Ein Kaffee mit Fairtrade-Siegel, der komplett im Herkunftsland produziert wird: Das ist das Produkt der Kaffee-Kooperative. Der Vertriebspartner in Deutschland macht vieles anders als seine Konkurrenten. „Normalerweise wird die rohe Kaffeebohne importiert – die komplette Veredelung findet im Importland selbst statt, weil die Geschmäcker da sehr verschieden sind“, berichtet Xaver Kitzinger, einer der Gründer der Kaffee-Kooperative.

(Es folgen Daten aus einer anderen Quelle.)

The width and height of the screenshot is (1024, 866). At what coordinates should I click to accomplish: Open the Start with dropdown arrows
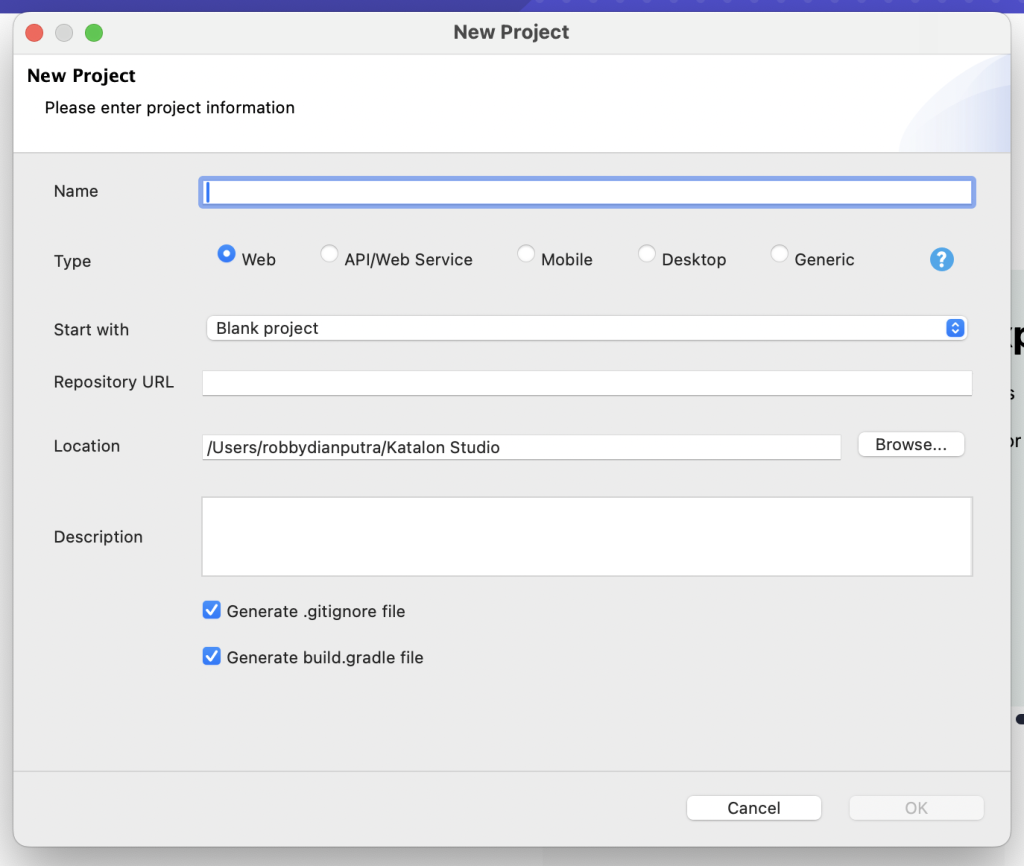(x=954, y=328)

„Während meiner Projektarbeit in Afrika lernte ich eine Anbaukooperative in Ruanda kennen. Dort beschlossen die Bauern in einem zweiten Schritt, eine Rösterei zu gründen. Und dann haben wir überlegt: Gibt es eigentlich objektive Gründe, den Kaffee nicht im eigenen Land zu rösten?“ Xaver Kitzinger und sein Co-Gründer Allan Mubiru beantworteten diese Frage mit einem „Nein“. Und arbeiteten in der Folge mit den Kaffeebauern zusammen, um eine Röstkurve zu bekommen, die dem deutschen Geschmack entspricht.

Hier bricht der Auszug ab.